Recently I had a chance to present at RedisConf on various ways Redis can be used to quickly scale Rails applications. This is a blog post is an expansion of the ideas that I discussed. You also might want to read my previous posts about Redis here and here.

When we think of scalability we usually think of dealing with terabytes of data and millions of users. We think of a dev team laboring for many months to build great technologies. But there is another kind of scalabilty when your MVP starts getting more traffic and you need to QUICKLY scale the application, often by yourself.

Caching

First I want to say that caching should not be used as bandaid solution. We want to have well written code with optimized DB queries / indexes. So use caching wisely.

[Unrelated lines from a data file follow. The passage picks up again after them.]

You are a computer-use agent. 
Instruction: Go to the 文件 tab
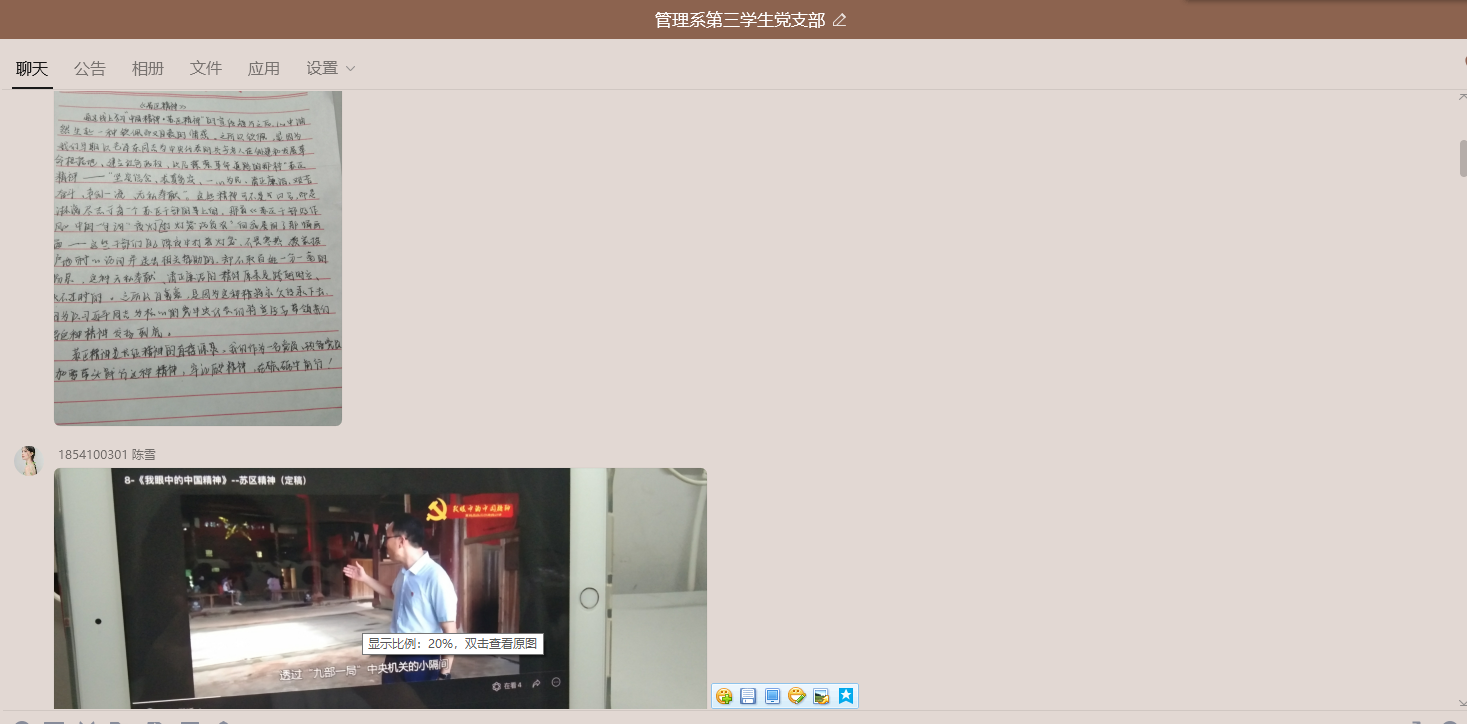[x=206, y=68]
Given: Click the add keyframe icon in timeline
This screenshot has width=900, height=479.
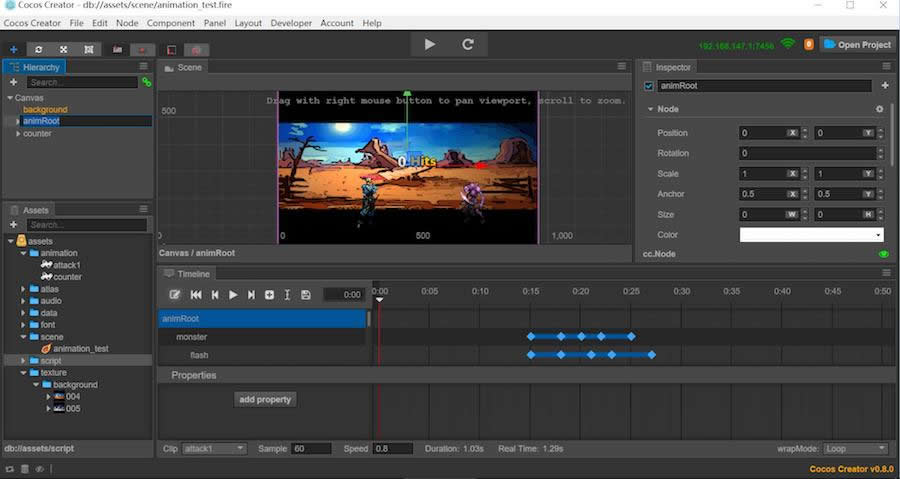Looking at the screenshot, I should click(x=269, y=295).
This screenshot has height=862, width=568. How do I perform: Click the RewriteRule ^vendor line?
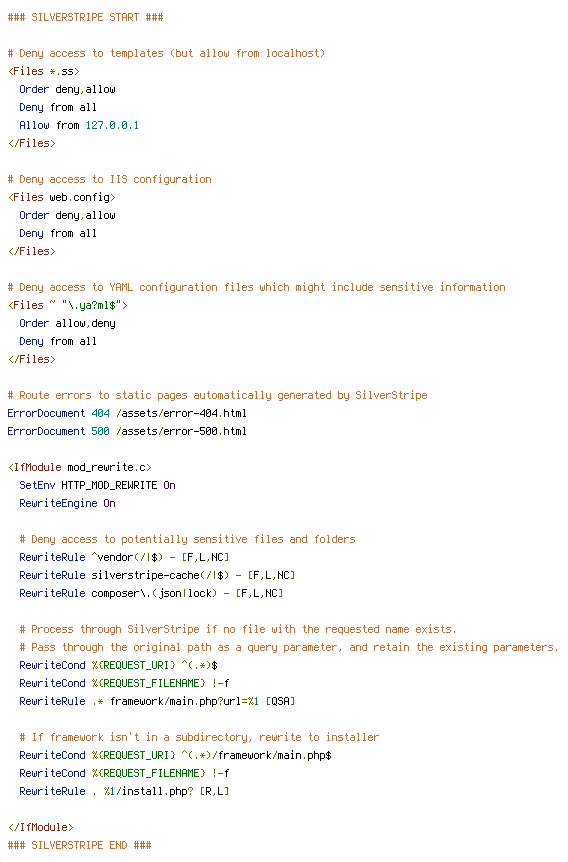click(x=124, y=557)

At the core of Rails caching is the concept of Cache Key and Cached Content. Once you create it, you do not change it. You do not need to write observers or use callbacks to update your cache when your data changes. You simply create new key with new content and you let the old one expire using TTL. This approach obviously takes more RAM to store stale content but it significantly simplifies your code. Here is a more in-depth article by DHH.

To enable caching you put this in your production.rb.

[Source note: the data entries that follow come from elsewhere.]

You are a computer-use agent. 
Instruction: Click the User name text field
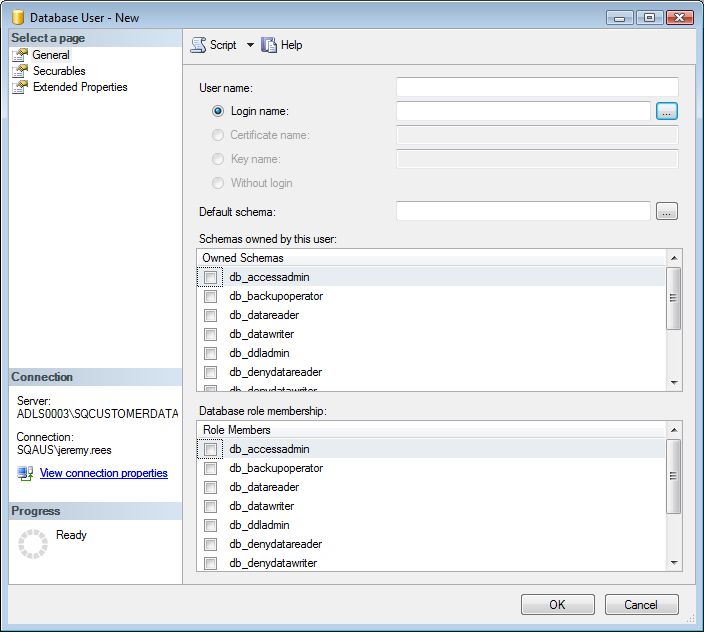coord(537,87)
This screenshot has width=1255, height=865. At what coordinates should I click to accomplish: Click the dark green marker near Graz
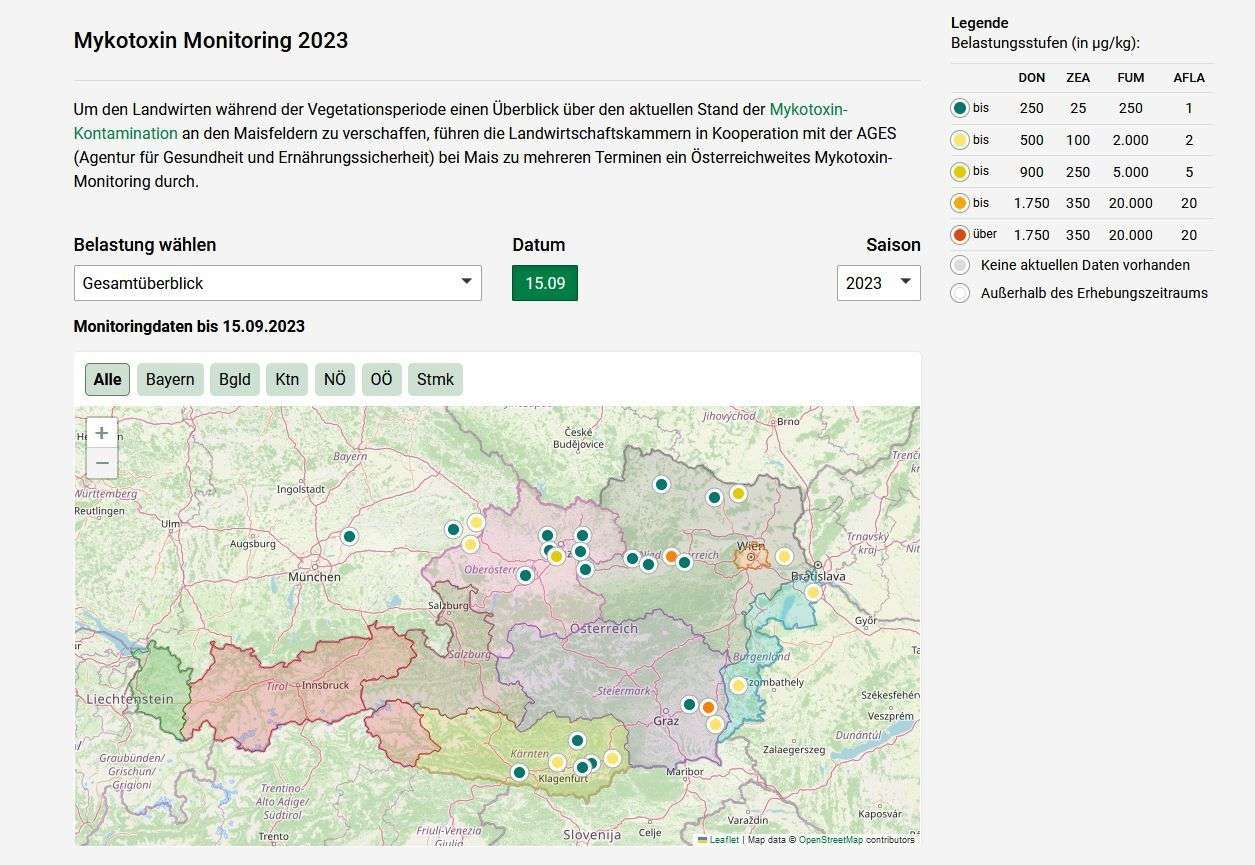coord(690,703)
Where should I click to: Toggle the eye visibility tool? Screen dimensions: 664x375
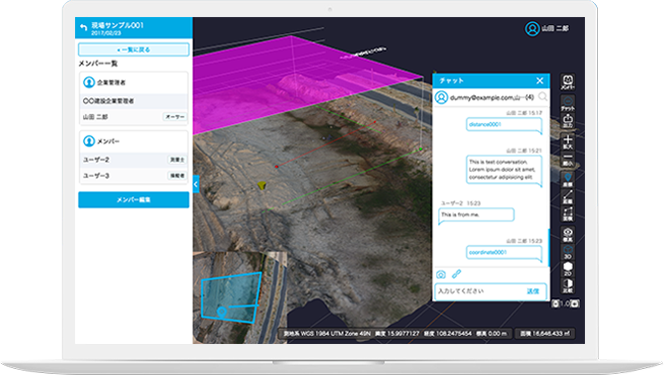click(x=567, y=234)
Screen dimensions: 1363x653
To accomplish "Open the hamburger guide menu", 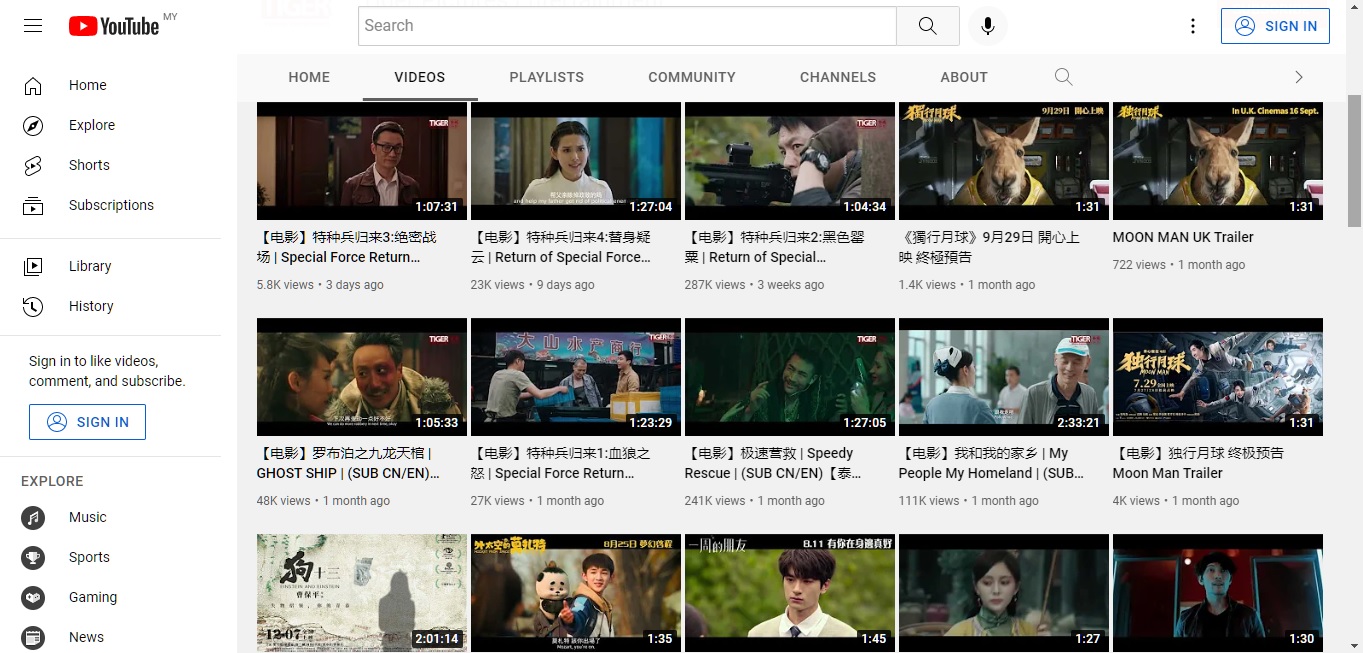I will click(33, 26).
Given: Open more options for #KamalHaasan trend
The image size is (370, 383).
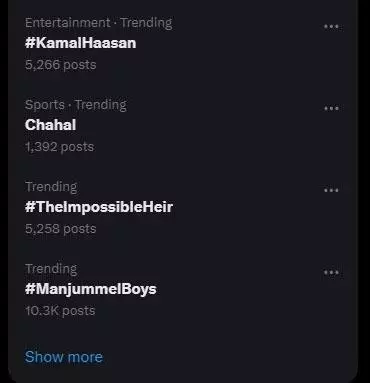Looking at the screenshot, I should (331, 26).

config.cache_store = :readthis_store,
{ expires_in: 1.hour,
namespace: my_namespace,
redis: { host: 'host_name', port: 6379, db: 0 },
driver: :hiredis }

You can see that I am using readthis gem (more on why later). I set default application TTL to 1 hour, specify Redis connection string and namespace for my keys in and hiredis driver.

View caching

You can implement caching in different layers in Rails. You can do Fragment (view) layer caching where you will cache actual HTML of all or portions of your pages.

# in users/show.html.erb
<% cache do %>
<% end %>
# cache key will look like this:
my_namespace:
views/
users/
1- # this is the primary key of the record
20160426034225854000000/  # timestamp of the record
56709796a00c700d3d99fb1edb14e6f6e5  # hash of the show.html.erb page

If the user record changes or you deploy a new template, it will require new cache key.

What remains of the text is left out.